**AIM OF THE TASK:** Turn the paragraph that begins "Mr Deans’ house" in the Charlotte Godley letters below into a short list of its main facts.

**SELECTED EXCERPT:**
Charlotte Godley Writes Home

Charlotte Godley, the wife of Canterbury founder John Robert Godley wrote the most delightful letters home to her mother back in England and no one and I mean NO ONE escaped the fury of her pen – good or bad!  I have selected the following extracts from her letters cause she shares about places we all know and historic figures that we only know through our history books.  Enjoy!

The attached photo shows one of Charlotte’s dresses that is now in the care of the Canterbury Museum.

8th April 1850

“I was quite determined to see the plains if possible and we found a very good, though steep path to the top. The view was very fine, on one side the harbour, as smooth as a lake and quite encircled with high hills and down below, on the other side, the vast plains, as level as the water and nearly as innocent of anything like cultivation or habitation and reaching away to a very fine range of snowy mountains. A river [the Avon] runs through them, close to which is the site of Christchurch and near it are 150 acres of woods [possibly Papanui or Rangiora Bush]”.

13th December 1850

“I have not told you how much we liked John Deans himself; he is a remarkably intelligent and good natured Scotch farmer, even rather nice-looking; well dressed, with a natural good mannered that is quite gentleman-like and no one can be more hospitable to all comers…”

“Mr Deans’ house [Deans Cottage] is of weather-board and lined throughout; there is good sized kitchen, and out of it two little bedrooms, meant for himself and his brother Mr. William Deans, who was not at home when we were there but he has now so many visitors that one may be called a spare room.

“We got to Mr. Deans between 5 and 6, in time for a heavy tea; and a walk afterwards to see this station, which is a good picture of colonial life…Mr. Deans has built his house on the banks of a beautiful stream [the Avon], as clear as those about Llanberis and ornamented with green bushes growing at the side and stretching over like long branches; making a perfect paradise for the geese, two ducks, and one wild one with a young one which was diving about there…then there are buildings round for cattle and sheep; some across the stream, over which there is a very picturesque bridge on piles…”

“After we left the fence of The Deans’ paddock, we saw nothing but unvaried plain with surveyors poles for landmarks, all covered with grass of different kinds, looking something like grass…”

16th December 1850

“I don’t know how to write large enough letters for the event, in the morning a ship [The Charlotte Jane] was announced early, in sight, and then at anchor! But there is a point of rock which hides them, where they usually anchor, from our view.

**DATA LISTING:**
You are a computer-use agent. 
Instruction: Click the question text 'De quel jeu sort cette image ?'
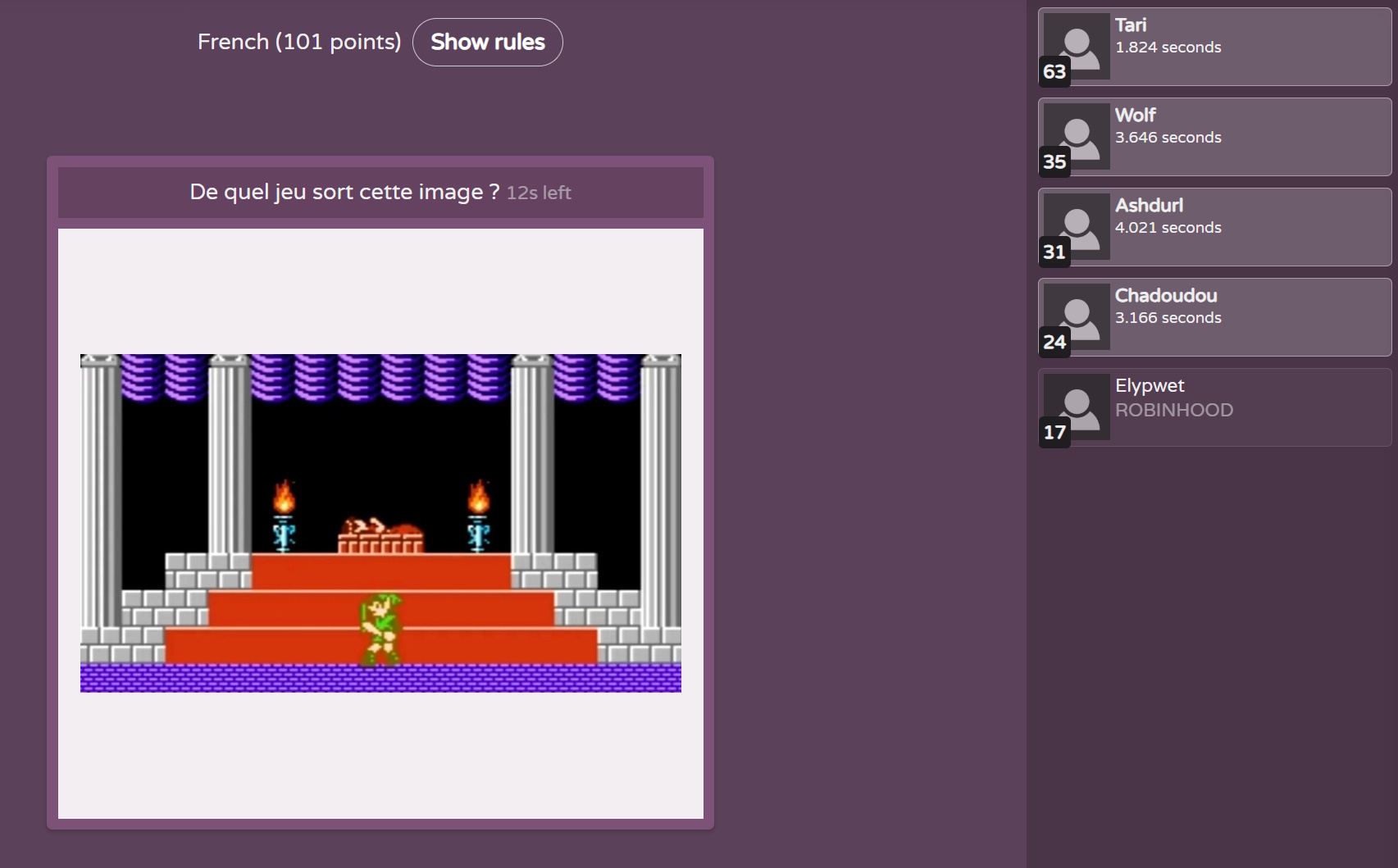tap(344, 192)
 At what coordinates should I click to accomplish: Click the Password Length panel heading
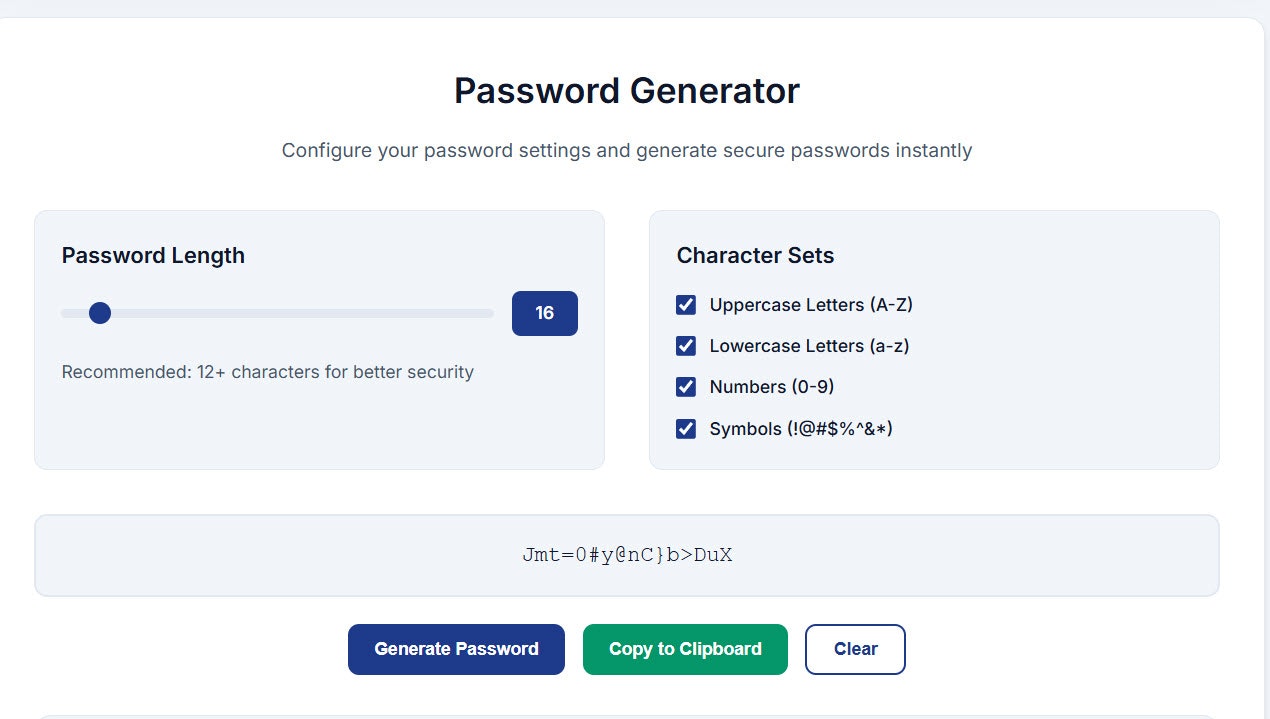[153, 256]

---

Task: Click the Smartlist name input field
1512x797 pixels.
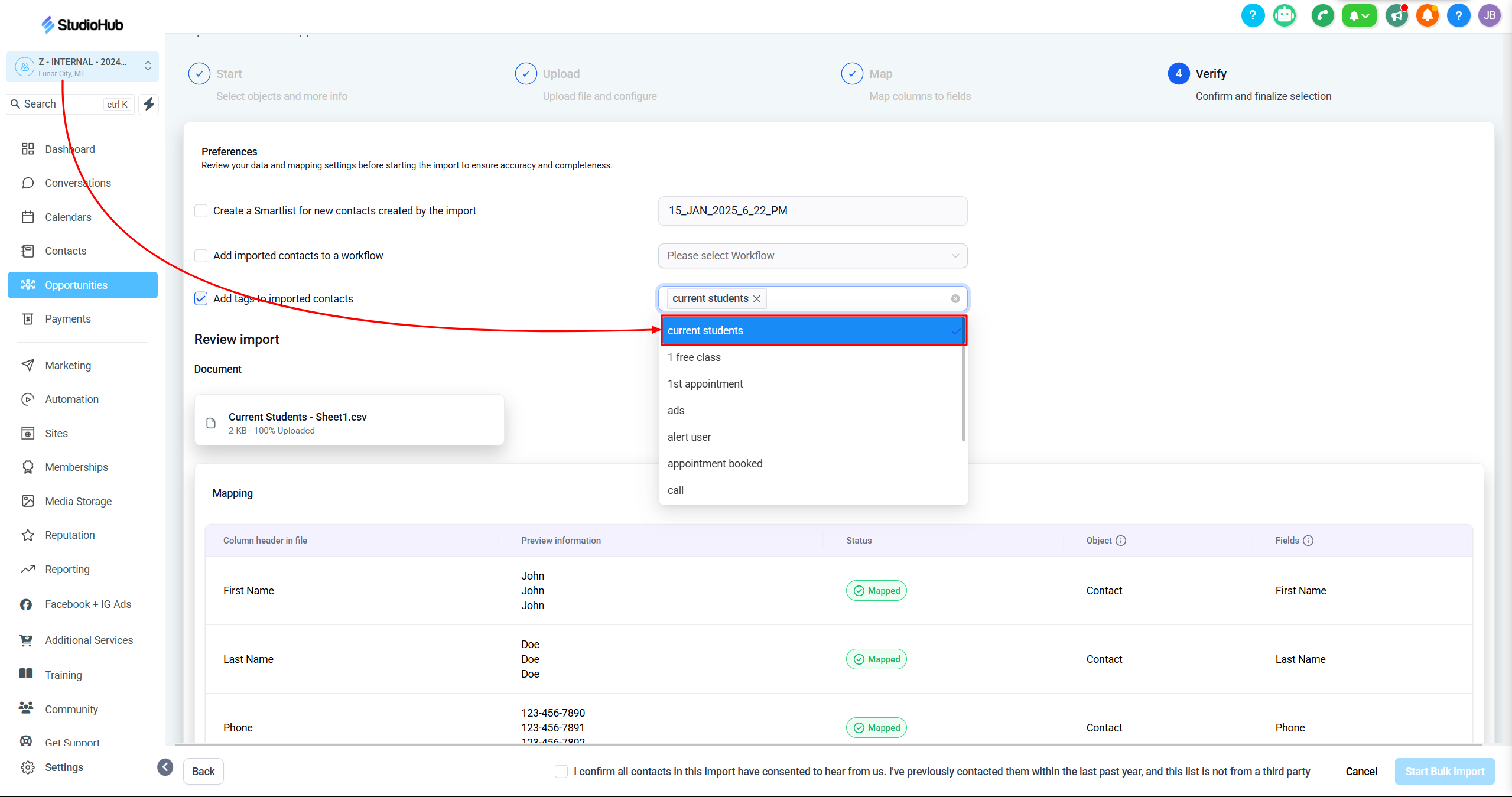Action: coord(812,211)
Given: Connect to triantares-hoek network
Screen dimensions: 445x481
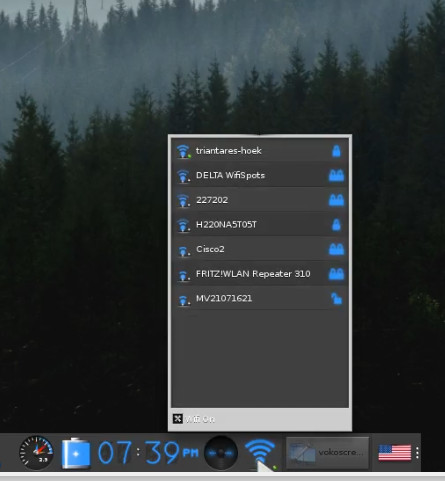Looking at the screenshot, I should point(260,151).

---

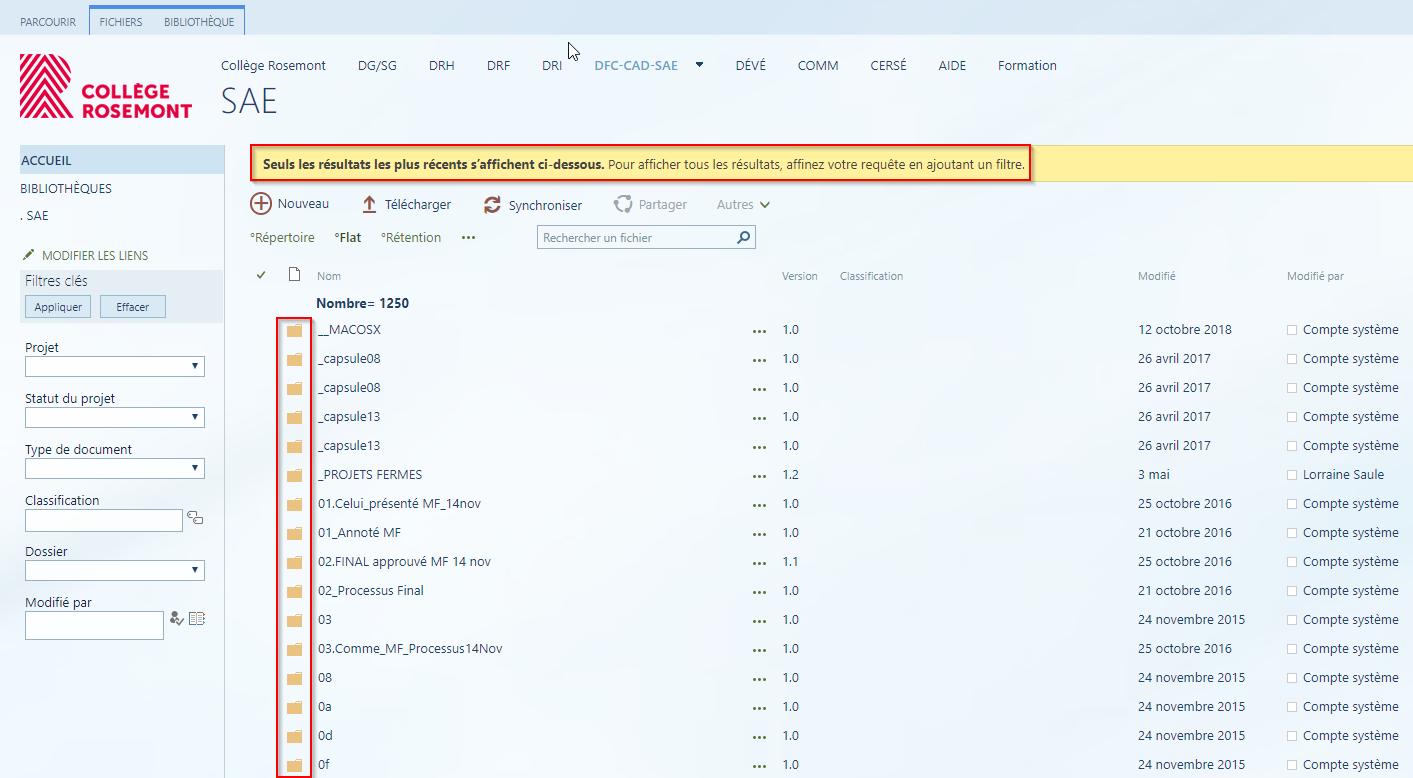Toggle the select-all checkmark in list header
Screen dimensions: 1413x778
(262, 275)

**ANSWER FOR THE TASK:**
- Mr. Deans' house (Deans Cottage) is made of weather-board and lined throughout.
- It has a good-sized kitchen with two small bedrooms off it.
- The bedrooms were meant for Mr. Deans and his brother, Mr. William Deans.
- William Deans was not at home when the writer was there.
- Mr. Deans now has so many visitors that one bedroom may be called a spare room.